### PROBLEM REQUIREMENTS
Each record below should be given again exactly as it reads.
:::::
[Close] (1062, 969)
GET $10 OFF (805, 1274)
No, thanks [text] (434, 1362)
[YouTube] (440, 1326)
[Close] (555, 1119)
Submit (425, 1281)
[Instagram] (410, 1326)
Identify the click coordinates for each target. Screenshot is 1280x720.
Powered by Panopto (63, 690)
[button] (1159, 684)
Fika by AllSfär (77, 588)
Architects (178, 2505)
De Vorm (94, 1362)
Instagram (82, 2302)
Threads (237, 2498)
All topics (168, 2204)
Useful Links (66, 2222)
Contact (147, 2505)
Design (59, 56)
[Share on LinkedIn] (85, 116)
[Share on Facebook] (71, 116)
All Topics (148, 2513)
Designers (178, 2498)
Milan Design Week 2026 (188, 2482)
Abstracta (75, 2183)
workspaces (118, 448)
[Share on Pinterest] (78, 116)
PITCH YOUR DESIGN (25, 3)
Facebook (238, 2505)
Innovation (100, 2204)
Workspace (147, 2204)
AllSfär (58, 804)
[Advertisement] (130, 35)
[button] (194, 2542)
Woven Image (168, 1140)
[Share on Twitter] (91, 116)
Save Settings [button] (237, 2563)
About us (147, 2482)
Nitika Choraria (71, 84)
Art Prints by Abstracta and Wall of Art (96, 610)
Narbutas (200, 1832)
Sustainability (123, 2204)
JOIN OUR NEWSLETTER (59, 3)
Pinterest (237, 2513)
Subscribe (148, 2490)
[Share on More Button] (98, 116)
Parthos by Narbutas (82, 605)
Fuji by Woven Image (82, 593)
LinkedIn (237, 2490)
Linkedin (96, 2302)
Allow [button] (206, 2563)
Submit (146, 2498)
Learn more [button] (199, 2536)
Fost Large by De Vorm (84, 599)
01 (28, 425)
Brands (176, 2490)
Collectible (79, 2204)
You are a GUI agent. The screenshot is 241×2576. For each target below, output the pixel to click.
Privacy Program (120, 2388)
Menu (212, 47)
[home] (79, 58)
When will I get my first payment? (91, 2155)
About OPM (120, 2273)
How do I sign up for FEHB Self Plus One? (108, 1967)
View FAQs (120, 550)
:::::
### RESULT OF THIS EXERCISE
[Close] (1062, 969)
GET $10 OFF (805, 1274)
No, thanks [text] (434, 1362)
[YouTube] (440, 1326)
[Close] (555, 1119)
Submit (425, 1281)
[Instagram] (410, 1326)
Identify the click coordinates for each target. Screenshot is 1280x720.
Powered by Panopto (63, 690)
[button] (1159, 684)
Fika by AllSfär (77, 588)
Architects (178, 2505)
De Vorm (94, 1362)
Instagram (82, 2302)
Threads (237, 2498)
All topics (168, 2204)
Useful Links (66, 2222)
Contact (147, 2505)
Design (59, 56)
[Share on LinkedIn] (85, 116)
[Share on Facebook] (71, 116)
All Topics (148, 2513)
Designers (178, 2498)
Milan Design Week 2026 (188, 2482)
Abstracta (75, 2183)
workspaces (118, 448)
[Share on Pinterest] (78, 116)
PITCH YOUR DESIGN (25, 3)
Facebook (238, 2505)
Innovation (100, 2204)
Workspace (147, 2204)
AllSfär (58, 804)
[Advertisement] (130, 35)
[button] (194, 2542)
Woven Image (168, 1140)
[Share on Twitter] (91, 116)
Save Settings [button] (237, 2563)
About us (147, 2482)
Nitika Choraria (71, 84)
Art Prints by Abstracta and Wall of Art (96, 610)
Narbutas (200, 1832)
Sustainability (123, 2204)
JOIN OUR NEWSLETTER (59, 3)
Pinterest (237, 2513)
Subscribe (148, 2490)
[Share on More Button] (98, 116)
Parthos by Narbutas (82, 605)
Fuji by Woven Image (82, 593)
LinkedIn (237, 2490)
Linkedin (96, 2302)
Allow [button] (206, 2563)
Submit (146, 2498)
Learn more [button] (199, 2536)
Fost Large by De Vorm (84, 599)
01 (28, 425)
Brands (176, 2490)
Collectible (79, 2204)
You are a GUI agent. The screenshot is 241×2576. For each target below, output the pixel to click.
Privacy Program (120, 2388)
Menu (212, 47)
[home] (79, 58)
When will I get my first payment? (91, 2155)
About OPM (120, 2273)
How do I sign up for FEHB Self Plus One? (108, 1967)
View FAQs (120, 550)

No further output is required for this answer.